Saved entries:
********
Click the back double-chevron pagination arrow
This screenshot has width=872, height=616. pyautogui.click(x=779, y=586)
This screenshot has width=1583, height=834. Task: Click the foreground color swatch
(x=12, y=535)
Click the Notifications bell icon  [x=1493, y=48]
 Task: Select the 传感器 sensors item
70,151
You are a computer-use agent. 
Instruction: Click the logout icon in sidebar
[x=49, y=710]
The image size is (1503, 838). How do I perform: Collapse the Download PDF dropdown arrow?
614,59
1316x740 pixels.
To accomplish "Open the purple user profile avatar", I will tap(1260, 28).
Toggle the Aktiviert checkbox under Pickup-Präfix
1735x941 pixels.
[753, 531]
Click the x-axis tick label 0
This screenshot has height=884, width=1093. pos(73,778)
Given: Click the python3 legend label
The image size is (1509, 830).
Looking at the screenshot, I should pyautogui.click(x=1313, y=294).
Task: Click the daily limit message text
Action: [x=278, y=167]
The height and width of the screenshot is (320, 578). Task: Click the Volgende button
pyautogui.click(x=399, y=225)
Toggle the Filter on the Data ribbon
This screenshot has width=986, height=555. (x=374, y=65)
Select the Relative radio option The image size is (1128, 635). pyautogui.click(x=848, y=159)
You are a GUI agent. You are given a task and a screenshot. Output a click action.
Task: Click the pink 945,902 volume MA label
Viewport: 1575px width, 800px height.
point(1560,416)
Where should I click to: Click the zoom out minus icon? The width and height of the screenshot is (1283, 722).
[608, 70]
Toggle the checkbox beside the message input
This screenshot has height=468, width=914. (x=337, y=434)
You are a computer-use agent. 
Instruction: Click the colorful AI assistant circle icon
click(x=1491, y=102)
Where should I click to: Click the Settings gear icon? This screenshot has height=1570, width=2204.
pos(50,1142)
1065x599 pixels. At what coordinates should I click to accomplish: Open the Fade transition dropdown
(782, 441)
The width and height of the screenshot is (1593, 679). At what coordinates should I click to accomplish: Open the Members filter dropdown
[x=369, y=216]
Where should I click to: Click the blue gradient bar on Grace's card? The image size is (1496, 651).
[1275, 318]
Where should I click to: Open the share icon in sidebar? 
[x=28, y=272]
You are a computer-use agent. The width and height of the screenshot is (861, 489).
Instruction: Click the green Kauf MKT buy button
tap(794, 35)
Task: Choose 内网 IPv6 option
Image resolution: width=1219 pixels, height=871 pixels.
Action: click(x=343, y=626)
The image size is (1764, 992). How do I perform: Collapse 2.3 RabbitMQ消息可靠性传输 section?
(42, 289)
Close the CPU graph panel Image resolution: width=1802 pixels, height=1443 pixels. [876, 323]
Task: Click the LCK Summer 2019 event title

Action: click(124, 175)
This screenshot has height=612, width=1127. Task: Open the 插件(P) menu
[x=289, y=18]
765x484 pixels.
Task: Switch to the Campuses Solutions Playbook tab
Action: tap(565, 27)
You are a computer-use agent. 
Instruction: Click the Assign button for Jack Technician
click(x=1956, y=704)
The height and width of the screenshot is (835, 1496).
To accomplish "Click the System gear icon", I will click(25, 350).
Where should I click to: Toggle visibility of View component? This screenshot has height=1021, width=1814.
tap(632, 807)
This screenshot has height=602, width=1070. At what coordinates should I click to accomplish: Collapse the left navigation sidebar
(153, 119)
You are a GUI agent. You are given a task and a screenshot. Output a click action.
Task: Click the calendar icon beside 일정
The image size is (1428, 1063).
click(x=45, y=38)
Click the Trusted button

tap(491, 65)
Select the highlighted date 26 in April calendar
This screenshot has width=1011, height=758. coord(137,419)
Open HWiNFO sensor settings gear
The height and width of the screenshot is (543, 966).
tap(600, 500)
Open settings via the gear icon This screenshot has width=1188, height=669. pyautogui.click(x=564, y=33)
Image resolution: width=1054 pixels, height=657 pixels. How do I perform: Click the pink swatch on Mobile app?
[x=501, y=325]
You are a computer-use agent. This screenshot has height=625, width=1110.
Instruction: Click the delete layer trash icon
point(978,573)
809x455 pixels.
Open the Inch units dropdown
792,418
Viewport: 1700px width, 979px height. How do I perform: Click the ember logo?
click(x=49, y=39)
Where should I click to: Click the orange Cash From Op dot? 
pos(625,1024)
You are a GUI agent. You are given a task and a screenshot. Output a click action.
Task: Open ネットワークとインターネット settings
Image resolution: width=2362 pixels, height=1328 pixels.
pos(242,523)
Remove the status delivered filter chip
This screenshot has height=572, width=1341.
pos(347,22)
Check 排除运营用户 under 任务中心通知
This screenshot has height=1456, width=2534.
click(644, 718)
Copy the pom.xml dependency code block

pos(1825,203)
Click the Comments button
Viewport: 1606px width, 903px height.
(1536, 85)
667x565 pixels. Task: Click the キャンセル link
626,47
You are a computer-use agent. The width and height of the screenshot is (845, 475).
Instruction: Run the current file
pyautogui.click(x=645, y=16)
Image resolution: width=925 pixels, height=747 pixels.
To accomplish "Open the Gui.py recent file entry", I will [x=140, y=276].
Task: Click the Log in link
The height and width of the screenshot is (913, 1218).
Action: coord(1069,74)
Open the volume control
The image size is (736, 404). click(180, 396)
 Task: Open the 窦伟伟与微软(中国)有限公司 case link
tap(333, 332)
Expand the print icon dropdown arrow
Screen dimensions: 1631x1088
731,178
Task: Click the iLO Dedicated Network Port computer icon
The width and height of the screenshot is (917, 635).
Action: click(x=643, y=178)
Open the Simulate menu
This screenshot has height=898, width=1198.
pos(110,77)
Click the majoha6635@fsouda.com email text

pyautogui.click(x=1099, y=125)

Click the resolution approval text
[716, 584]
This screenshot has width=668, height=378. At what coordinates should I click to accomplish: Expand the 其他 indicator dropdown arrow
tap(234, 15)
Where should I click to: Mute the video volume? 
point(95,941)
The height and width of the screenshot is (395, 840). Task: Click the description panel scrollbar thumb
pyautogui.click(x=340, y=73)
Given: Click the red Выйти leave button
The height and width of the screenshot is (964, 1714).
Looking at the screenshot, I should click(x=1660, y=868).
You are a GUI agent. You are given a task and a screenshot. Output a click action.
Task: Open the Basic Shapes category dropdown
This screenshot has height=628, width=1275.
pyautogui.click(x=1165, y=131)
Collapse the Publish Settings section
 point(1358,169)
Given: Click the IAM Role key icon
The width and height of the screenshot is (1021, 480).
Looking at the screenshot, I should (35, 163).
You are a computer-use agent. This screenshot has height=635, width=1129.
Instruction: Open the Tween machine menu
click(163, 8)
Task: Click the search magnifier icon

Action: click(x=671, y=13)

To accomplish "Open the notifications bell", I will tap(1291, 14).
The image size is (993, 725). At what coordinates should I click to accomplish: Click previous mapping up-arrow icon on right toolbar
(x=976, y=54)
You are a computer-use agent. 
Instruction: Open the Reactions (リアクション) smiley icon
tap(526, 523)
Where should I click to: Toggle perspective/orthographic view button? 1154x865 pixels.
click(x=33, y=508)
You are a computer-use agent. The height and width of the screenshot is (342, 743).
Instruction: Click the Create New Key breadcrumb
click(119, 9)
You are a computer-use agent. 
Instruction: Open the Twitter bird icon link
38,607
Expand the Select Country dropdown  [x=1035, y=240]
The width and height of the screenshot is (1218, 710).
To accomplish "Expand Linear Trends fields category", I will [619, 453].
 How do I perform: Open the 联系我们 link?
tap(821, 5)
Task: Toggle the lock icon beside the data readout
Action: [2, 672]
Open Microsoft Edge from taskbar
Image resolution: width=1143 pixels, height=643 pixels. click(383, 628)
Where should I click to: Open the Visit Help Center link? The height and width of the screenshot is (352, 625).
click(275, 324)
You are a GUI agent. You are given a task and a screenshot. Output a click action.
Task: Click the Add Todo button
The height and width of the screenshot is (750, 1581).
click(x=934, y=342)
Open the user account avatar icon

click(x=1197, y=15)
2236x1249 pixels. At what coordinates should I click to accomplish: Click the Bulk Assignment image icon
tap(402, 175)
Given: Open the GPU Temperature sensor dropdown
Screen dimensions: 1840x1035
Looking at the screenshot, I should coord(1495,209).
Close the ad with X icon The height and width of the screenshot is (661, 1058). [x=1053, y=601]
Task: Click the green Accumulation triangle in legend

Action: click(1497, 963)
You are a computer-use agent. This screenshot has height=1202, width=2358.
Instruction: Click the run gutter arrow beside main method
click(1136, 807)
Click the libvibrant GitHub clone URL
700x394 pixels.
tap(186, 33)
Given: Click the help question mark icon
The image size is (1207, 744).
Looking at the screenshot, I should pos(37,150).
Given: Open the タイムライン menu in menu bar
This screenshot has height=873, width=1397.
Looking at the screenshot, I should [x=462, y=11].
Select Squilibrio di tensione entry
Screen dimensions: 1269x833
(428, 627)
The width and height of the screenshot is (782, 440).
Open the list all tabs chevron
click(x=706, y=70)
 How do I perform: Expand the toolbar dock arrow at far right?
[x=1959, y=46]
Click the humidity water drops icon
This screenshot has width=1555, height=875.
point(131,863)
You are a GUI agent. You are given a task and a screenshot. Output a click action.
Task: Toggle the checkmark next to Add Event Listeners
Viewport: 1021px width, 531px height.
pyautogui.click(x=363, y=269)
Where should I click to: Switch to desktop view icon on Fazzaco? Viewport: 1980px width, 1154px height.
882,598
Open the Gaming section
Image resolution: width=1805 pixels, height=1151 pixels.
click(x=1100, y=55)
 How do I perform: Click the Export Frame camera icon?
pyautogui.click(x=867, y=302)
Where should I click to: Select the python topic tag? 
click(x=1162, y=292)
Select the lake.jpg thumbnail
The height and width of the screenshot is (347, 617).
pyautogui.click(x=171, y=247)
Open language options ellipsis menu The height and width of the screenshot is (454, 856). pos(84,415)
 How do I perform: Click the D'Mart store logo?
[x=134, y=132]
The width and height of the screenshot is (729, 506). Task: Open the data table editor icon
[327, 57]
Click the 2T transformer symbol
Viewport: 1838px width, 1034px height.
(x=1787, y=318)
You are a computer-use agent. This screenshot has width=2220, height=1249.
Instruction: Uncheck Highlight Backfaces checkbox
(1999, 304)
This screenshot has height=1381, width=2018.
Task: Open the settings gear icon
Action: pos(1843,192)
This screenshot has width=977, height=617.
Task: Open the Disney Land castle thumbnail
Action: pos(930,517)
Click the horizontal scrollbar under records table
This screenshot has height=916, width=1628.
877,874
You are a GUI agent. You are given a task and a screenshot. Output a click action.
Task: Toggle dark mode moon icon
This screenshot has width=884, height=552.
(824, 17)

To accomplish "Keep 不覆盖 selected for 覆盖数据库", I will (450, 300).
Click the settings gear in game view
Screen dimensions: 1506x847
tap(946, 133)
********
## What the task requires
Give back precisely the lines above that start at the line containing "has height=625, width=1110." and end at the line containing "Remove the status delivered filter chip", inclusive. No other lines belong in the output.

## Exercise output
You are a computer-use agent. This screenshot has height=625, width=1110.
Instruction: Click the delete layer trash icon
point(978,573)
809x455 pixels.
Open the Inch units dropdown
792,418
Viewport: 1700px width, 979px height. How do I perform: Click the ember logo?
click(x=49, y=39)
Where should I click to: Click the orange Cash From Op dot? 
pos(625,1024)
You are a GUI agent. You are given a task and a screenshot. Output a click action.
Task: Open ネットワークとインターネット settings
Image resolution: width=2362 pixels, height=1328 pixels.
pos(242,523)
Remove the status delivered filter chip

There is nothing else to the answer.